Kevin. Hello Kevin given I said something that could have been construed to mean that I have to respond although I'm not 100% sure your comments were directed at me. The higher the risk, the higher ought to be the mean reward. That doesn't mean I'd "insist" on double digit returns but as with stocks and other securities a given year can easily bring that kind of gain (or loss). Since the gross margins here are so high and the risk is probably at least as high as most stocks, I added that there ought not to be any artificial (platform) imposed earnings cap and, from memory, that is probably the case with TMP so I'm pleased about that. Your comments about other platforms about to go under this year are also interesting. I'd be keen to know more detail but understand you may not wish to do that. I suspect you might mean your competitor that has its own board here and you may well be right. I can't believe I had well into five figures on that platform at one stage (I'm now out of it entirely).
|
|
Greenwood2
Member of DD Central
Posts: 4,243
Likes: 2,686
|
Post by Greenwood2 on Feb 1, 2020 12:45:32 GMT
All due respect, I'd rather not be tagged in relation to Funding Secure. Or use their words as a model. Look at how that worked out. Don't be suckered in by promises that guarantee safety, there's a platform or two out there now that will be gone within the year despite all the guff PR promises. Look at actual performance, actions and the track record of the team. Are the team credit or financial services experienced. Or are they chancers out to make a buck. I've been in consumer finance for 25 years, with a bit of cynicism it's easy to spot the chancers. If the team are new to lending, what makes anyone think they have the right to learn with your money. I've warned enough times on this forum about some of the chancers that have entered the P2P sector, not least about Lendy (that was obvious years before it went into administration). Yet people still keep saying they won't invest unless they are getting double digit returns.
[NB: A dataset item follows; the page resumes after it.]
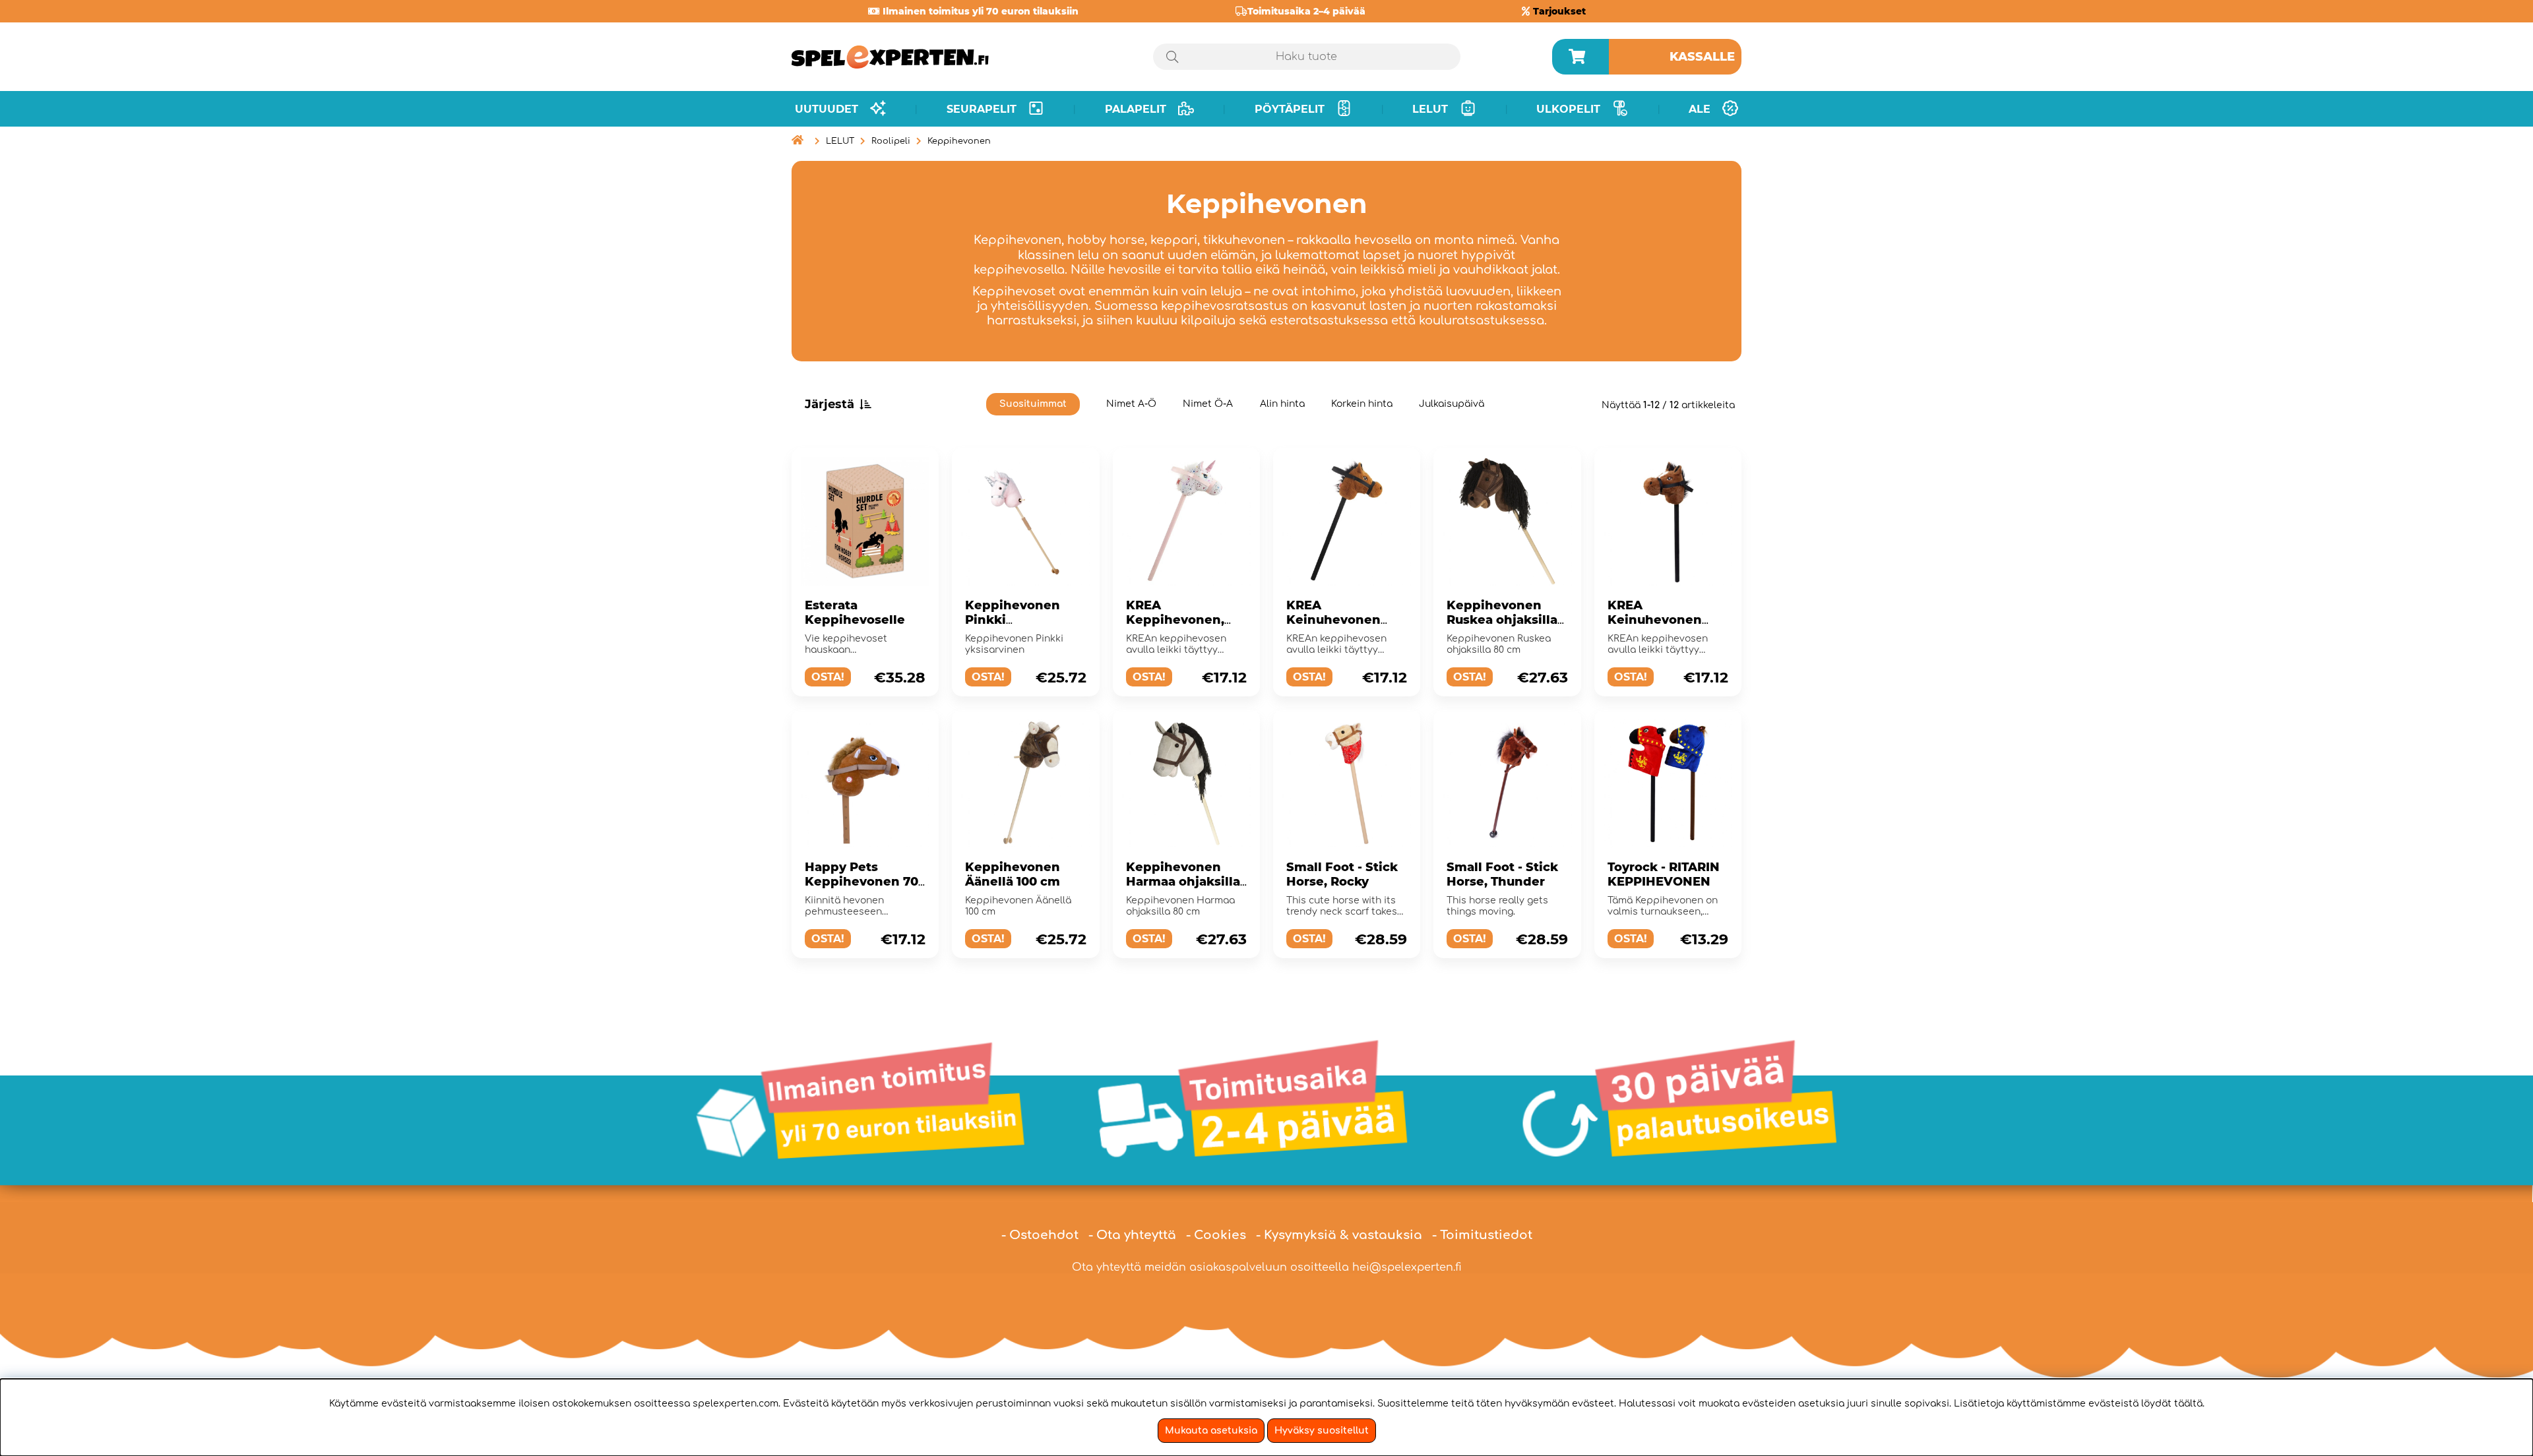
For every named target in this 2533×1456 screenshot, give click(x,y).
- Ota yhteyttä (1132, 1235)
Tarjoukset (1559, 11)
Kevin. Hello Kevin given I said something that could have been construed to mean that I have to respond although I'm not 100% sure your comments were directed at me. The higher the risk, the higher ought to be the mean reward. That doesn't mean I'd "insist" on double digit returns but as with stocks and other securities a given year can easily bring that kind of gain (or loss). Since the gross margins here are so high and the risk is probably at least as high as most stocks, I added that there ought not to be any artificial (platform) imposed earnings cap and, from memory, that is probably the case with TMP so I'm pleased about that. Your comments about other platforms about to go under this year are also interesting. I'd be keen to know more detail but understand you may not wish to do that. I suspect you might mean your competitor that has its own board here and you may well be right. I can't believe I had well into five figures on that platform at one stage (I'm now out of it entirely). Burn't my fingers on TMP (only slightly in the scheme of things ) so I was not tempted to try the other one! Just reading this forum there seem to be at least three platforms possibly on the brink, and a couple more that I would worry about, and that's just out of the ones I follow a bit. It will be interesting (possibly not in a good way) to see who's left standing this time next year.